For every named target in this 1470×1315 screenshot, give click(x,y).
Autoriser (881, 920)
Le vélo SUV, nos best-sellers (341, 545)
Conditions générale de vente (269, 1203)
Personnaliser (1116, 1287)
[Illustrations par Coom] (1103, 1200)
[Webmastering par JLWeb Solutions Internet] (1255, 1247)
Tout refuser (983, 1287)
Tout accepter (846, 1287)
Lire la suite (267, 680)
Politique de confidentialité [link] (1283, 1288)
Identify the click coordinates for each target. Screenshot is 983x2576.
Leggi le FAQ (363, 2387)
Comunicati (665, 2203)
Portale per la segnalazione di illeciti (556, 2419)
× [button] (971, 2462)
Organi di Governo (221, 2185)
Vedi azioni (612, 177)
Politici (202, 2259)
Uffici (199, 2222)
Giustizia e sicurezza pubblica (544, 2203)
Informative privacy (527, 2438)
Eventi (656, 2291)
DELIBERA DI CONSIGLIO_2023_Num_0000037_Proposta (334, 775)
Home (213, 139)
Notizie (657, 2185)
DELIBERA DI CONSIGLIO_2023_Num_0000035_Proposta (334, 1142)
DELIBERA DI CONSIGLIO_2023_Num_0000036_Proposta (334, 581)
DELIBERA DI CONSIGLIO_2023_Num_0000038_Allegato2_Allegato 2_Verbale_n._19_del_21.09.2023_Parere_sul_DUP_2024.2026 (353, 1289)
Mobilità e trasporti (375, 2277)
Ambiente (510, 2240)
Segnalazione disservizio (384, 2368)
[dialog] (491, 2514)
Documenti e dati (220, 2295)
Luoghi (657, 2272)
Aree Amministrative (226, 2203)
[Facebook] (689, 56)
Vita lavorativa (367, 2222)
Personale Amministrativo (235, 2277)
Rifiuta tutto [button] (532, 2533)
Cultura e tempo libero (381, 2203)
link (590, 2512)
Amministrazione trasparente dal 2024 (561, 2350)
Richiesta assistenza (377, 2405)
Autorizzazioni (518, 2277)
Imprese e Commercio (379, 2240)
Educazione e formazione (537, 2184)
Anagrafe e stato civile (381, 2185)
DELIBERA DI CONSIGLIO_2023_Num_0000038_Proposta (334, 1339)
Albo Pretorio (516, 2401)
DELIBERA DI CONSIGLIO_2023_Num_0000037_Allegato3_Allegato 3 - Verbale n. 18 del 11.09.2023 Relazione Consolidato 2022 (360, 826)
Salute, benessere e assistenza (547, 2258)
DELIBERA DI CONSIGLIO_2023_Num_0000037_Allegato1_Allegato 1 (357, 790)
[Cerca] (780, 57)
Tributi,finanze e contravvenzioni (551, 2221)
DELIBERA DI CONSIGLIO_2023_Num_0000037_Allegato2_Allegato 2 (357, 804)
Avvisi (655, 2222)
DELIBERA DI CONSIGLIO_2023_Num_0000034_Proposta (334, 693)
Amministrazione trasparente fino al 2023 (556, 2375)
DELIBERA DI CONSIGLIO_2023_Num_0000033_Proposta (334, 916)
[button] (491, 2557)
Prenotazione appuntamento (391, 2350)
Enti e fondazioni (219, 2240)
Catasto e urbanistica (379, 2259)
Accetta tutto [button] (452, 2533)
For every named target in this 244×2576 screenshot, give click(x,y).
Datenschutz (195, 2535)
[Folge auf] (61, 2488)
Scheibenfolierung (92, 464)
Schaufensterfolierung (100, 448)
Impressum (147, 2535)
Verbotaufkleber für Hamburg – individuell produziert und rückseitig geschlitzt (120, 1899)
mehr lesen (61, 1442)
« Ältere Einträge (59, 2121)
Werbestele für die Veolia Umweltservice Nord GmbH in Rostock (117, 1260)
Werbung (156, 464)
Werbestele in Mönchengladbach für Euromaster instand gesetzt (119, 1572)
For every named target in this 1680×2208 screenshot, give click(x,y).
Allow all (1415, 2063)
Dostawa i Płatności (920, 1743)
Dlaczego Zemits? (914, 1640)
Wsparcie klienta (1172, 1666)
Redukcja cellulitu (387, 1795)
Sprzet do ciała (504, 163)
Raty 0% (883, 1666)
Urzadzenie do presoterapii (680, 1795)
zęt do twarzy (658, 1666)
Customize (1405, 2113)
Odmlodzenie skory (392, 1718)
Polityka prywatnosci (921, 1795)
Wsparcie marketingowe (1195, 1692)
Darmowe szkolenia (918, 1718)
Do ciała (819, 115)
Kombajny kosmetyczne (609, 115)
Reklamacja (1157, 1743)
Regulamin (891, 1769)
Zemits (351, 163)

■ Your task:
The material is to be written out again in full, with no word altered.

■ Worked solution:
For every named target in this 1470×1315 screenshot, give click(x,y).
Autoriser (881, 920)
Le vélo SUV, nos best-sellers (341, 545)
Conditions générale de vente (269, 1203)
Personnaliser (1116, 1287)
[Illustrations par Coom] (1103, 1200)
[Webmastering par JLWeb Solutions Internet] (1255, 1247)
Tout refuser (983, 1287)
Tout accepter (846, 1287)
Lire la suite (267, 680)
Politique de confidentialité [link] (1283, 1288)
Identify the click coordinates for each target. Screenshot is 983x2576.
Leggi le FAQ (363, 2387)
Comunicati (665, 2203)
Portale per la segnalazione di illeciti (556, 2419)
× [button] (971, 2462)
Organi di Governo (221, 2185)
Vedi azioni (612, 177)
Politici (202, 2259)
Uffici (199, 2222)
Giustizia e sicurezza pubblica (544, 2203)
Informative privacy (527, 2438)
Eventi (656, 2291)
DELIBERA DI CONSIGLIO_2023_Num_0000037_Proposta (334, 775)
Home (213, 139)
Notizie (657, 2185)
DELIBERA DI CONSIGLIO_2023_Num_0000035_Proposta (334, 1142)
DELIBERA DI CONSIGLIO_2023_Num_0000036_Proposta (334, 581)
DELIBERA DI CONSIGLIO_2023_Num_0000038_Allegato2_Allegato 2_Verbale_n._19_del_21.09.2023_Parere_sul_DUP_2024.2026 (353, 1289)
Mobilità e trasporti (375, 2277)
Ambiente (510, 2240)
Segnalazione disservizio (384, 2368)
[dialog] (491, 2514)
Documenti e dati (220, 2295)
Luoghi (657, 2272)
Aree Amministrative (226, 2203)
[Facebook] (689, 56)
Vita lavorativa (367, 2222)
Personale Amministrativo (235, 2277)
Rifiuta tutto [button] (532, 2533)
Cultura e tempo libero (381, 2203)
link (590, 2512)
Amministrazione trasparente dal 2024 (561, 2350)
Richiesta assistenza (377, 2405)
Autorizzazioni (518, 2277)
Imprese e Commercio (379, 2240)
Educazione e formazione (537, 2184)
Anagrafe e stato civile (381, 2185)
DELIBERA DI CONSIGLIO_2023_Num_0000038_Proposta (334, 1339)
Albo Pretorio (516, 2401)
DELIBERA DI CONSIGLIO_2023_Num_0000037_Allegato3_Allegato 3 - Verbale n. 18 del 11.09.2023 Relazione Consolidato 2022 (360, 826)
Salute, benessere e assistenza (547, 2258)
DELIBERA DI CONSIGLIO_2023_Num_0000037_Allegato1_Allegato 1 (357, 790)
[Cerca] (780, 57)
Tributi,finanze e contravvenzioni (551, 2221)
DELIBERA DI CONSIGLIO_2023_Num_0000037_Allegato2_Allegato 2 (357, 804)
Avvisi (655, 2222)
DELIBERA DI CONSIGLIO_2023_Num_0000034_Proposta (334, 693)
Amministrazione trasparente fino al 2023 (556, 2375)
DELIBERA DI CONSIGLIO_2023_Num_0000033_Proposta (334, 916)
[button] (491, 2557)
Prenotazione appuntamento (391, 2350)
Enti e fondazioni (219, 2240)
Catasto e urbanistica (379, 2259)
Accetta tutto [button] (452, 2533)
For every named target in this 244×2576 screenshot, give click(x,y).
Datenschutz (195, 2535)
[Folge auf] (61, 2488)
Scheibenfolierung (92, 464)
Schaufensterfolierung (100, 448)
Impressum (147, 2535)
Verbotaufkleber für Hamburg – individuell produziert und rückseitig geschlitzt (120, 1899)
mehr lesen (61, 1442)
« Ältere Einträge (59, 2121)
Werbestele für die Veolia Umweltservice Nord GmbH in Rostock (117, 1260)
Werbung (156, 464)
Werbestele in Mönchengladbach für Euromaster instand gesetzt (119, 1572)
For every named target in this 1680×2208 screenshot, give click(x,y).
Allow all (1415, 2063)
Dostawa i Płatności (920, 1743)
Dlaczego Zemits? (914, 1640)
Wsparcie klienta (1172, 1666)
Redukcja cellulitu (387, 1795)
Sprzet do ciała (504, 163)
Raty 0% (883, 1666)
Urzadzenie do presoterapii (680, 1795)
zęt do twarzy (658, 1666)
Customize (1405, 2113)
Odmlodzenie skory (392, 1718)
Polityka prywatnosci (921, 1795)
Wsparcie marketingowe (1195, 1692)
Darmowe szkolenia (918, 1718)
Do ciała (819, 115)
Kombajny kosmetyczne (609, 115)
Reklamacja (1157, 1743)
Regulamin (891, 1769)
Zemits (351, 163)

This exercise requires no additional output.